(Beginning of The data)

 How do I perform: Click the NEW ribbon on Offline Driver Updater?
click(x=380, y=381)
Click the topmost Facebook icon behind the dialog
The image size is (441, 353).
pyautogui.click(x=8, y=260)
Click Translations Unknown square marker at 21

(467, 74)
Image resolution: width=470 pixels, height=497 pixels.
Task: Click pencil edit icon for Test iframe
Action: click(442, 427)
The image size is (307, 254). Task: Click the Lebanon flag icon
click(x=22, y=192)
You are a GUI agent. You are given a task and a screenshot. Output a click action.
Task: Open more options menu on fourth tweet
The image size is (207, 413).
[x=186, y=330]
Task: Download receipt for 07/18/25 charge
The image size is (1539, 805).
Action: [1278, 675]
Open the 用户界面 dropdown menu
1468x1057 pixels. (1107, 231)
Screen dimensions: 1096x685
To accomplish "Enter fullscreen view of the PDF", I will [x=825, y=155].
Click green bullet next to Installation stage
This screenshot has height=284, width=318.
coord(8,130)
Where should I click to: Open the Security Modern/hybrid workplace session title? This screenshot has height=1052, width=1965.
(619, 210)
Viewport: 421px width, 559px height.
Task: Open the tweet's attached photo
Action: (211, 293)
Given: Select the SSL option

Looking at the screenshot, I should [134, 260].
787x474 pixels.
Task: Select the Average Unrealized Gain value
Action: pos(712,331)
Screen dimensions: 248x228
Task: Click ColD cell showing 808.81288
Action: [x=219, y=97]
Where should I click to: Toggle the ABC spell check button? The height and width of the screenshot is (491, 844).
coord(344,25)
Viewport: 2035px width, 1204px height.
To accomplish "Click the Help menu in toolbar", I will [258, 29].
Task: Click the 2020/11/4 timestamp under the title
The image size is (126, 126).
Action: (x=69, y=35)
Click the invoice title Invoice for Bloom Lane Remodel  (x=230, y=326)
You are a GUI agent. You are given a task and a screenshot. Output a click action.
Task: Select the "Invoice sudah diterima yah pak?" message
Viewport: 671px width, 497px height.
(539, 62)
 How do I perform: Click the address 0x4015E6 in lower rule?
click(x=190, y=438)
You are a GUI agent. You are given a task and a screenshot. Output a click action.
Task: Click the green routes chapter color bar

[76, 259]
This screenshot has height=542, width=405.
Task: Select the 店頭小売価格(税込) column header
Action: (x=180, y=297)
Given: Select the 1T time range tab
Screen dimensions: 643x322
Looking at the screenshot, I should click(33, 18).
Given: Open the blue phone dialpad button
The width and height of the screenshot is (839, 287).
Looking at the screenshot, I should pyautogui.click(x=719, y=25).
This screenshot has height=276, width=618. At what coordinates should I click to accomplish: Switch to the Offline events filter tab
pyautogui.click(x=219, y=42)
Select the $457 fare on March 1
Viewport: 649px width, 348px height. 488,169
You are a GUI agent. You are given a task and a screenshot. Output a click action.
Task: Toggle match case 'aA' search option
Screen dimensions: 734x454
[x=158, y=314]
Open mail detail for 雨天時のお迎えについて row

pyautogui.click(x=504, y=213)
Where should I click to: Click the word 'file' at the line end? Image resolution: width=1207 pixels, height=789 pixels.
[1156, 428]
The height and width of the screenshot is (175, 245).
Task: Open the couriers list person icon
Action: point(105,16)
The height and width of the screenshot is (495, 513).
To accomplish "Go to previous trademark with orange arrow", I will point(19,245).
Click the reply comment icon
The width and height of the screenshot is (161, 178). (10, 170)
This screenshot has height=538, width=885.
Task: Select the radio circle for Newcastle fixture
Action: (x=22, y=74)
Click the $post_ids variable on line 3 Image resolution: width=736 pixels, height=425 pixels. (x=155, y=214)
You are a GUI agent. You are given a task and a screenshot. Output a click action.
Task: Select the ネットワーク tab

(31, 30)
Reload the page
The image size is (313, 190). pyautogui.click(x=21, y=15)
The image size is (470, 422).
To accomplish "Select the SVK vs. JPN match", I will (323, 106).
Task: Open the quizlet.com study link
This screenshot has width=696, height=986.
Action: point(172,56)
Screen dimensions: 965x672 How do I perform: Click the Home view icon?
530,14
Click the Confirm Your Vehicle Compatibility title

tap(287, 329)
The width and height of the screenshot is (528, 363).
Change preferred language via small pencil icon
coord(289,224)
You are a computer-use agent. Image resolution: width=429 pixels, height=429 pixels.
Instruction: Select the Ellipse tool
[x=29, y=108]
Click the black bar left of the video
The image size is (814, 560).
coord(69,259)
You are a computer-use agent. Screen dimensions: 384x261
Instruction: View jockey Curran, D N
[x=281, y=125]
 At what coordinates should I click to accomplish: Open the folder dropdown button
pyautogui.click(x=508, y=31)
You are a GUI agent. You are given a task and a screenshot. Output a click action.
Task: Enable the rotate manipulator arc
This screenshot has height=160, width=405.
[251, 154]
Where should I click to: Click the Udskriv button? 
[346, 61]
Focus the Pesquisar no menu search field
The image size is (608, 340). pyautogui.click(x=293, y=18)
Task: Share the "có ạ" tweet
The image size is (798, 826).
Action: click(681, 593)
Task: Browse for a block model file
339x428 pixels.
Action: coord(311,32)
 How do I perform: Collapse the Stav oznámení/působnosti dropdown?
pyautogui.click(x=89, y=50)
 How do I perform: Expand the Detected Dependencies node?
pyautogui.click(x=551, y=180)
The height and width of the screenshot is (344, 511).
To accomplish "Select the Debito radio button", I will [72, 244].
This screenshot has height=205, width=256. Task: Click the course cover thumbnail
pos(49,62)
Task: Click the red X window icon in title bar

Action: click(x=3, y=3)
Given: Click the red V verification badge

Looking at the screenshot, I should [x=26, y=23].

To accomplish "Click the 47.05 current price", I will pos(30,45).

(End of The data)

Prompt |
Your answer should consist only of the lines above between the line holding "Task: Open more options menu on fourth tweet" and the line holding "Click green bullet next to Installation stage", inclusive, each transcribed exactly.

Answer space |
Task: Open more options menu on fourth tweet
The image size is (207, 413).
[x=186, y=330]
Task: Download receipt for 07/18/25 charge
The image size is (1539, 805).
Action: [1278, 675]
Open the 用户界面 dropdown menu
1468x1057 pixels. (1107, 231)
Screen dimensions: 1096x685
To accomplish "Enter fullscreen view of the PDF", I will [x=825, y=155].
Click green bullet next to Installation stage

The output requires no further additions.